## PROBLEM
List each group that the text about the Caritas shelter in Elda names as suffering most from daily human rights violations.

## TEXT
============================================================

Restoring lives: Cáritas S. Francisco. Elda
SDG 10 and 16
Caritas Team Caritas Parish S. Francisco de Sales.
Elda. Alicante. Spain
Sometimes the SDGs seem to be things of significant institutions, and people who are on the street do not think they are within our reach, but often without thinking about it, we work putting into practice these statements and bringing them closer to those who need to be fulfilled more urgently.
In the shelter service of Caritas San Francisco de Sales Parish Caritas of Elda (Alicante), as in many other Caritas shelters, we find the reality that human rights are violated daily; the segments that suffer most from this situation are, undoubtedly, migrants, families with limited resources and children.
Inequalities do not only exist between rich and poor countries. In our environment, we can find significant differences between a family with a stable income and one that does not. Networking and coordinating with the social institutions around us lead us, without realizing it, to work to reduce inequalities so that no one is left behind and to support the construction of inclusive societies and effective institutions.
Although they may not be entirely visible, we can find situations of extreme poverty in our streets. People with precarious jobs live from day to day, migrants without documentation who cannot access any kind of contract or assistance, “single-parent” families whose divorce settlements are not honored, and without family support. A broad spectrum of situations brings a person to the edge of hope.

============================================================

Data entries
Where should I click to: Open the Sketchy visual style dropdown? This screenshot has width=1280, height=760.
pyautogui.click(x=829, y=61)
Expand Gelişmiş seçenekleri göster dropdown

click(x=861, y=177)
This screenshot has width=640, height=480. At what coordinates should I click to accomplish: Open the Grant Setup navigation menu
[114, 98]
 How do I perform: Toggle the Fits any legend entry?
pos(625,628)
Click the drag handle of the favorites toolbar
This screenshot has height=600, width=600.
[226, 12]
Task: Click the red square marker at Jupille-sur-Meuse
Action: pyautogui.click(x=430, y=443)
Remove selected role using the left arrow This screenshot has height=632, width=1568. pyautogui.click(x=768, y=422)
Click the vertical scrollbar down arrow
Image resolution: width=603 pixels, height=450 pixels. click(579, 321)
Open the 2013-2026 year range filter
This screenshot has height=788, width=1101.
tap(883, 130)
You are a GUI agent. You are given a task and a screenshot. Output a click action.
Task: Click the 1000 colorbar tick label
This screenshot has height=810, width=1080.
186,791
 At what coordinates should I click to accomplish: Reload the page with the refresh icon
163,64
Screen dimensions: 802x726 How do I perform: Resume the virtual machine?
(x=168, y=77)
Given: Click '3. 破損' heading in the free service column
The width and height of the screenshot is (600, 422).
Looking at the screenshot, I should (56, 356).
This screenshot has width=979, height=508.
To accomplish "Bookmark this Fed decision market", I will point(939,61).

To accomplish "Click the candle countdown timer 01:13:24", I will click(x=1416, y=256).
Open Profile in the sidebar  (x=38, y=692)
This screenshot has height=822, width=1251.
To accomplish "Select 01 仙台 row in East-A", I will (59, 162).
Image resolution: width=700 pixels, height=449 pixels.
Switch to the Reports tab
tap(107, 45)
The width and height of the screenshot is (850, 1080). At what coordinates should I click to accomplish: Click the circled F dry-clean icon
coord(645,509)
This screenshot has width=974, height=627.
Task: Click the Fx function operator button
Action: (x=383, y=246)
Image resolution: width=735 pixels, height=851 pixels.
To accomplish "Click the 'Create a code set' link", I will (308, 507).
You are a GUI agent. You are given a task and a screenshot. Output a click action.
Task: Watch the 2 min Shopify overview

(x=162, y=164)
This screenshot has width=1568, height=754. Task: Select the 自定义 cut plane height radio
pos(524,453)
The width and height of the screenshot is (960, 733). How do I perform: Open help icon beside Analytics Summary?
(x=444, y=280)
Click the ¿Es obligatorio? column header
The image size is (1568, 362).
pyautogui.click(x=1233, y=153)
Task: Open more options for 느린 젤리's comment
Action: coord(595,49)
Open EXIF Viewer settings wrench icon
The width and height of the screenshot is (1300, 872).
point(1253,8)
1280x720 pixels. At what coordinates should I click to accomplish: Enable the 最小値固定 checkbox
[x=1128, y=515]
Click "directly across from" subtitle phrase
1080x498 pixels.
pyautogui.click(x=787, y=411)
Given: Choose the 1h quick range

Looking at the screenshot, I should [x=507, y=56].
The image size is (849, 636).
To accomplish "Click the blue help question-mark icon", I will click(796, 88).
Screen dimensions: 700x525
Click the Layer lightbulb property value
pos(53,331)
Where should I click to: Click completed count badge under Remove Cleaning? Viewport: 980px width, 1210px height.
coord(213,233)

============================================================

## ANSWER TO THE EXERCISE
Migrants
Families with limited resources
Children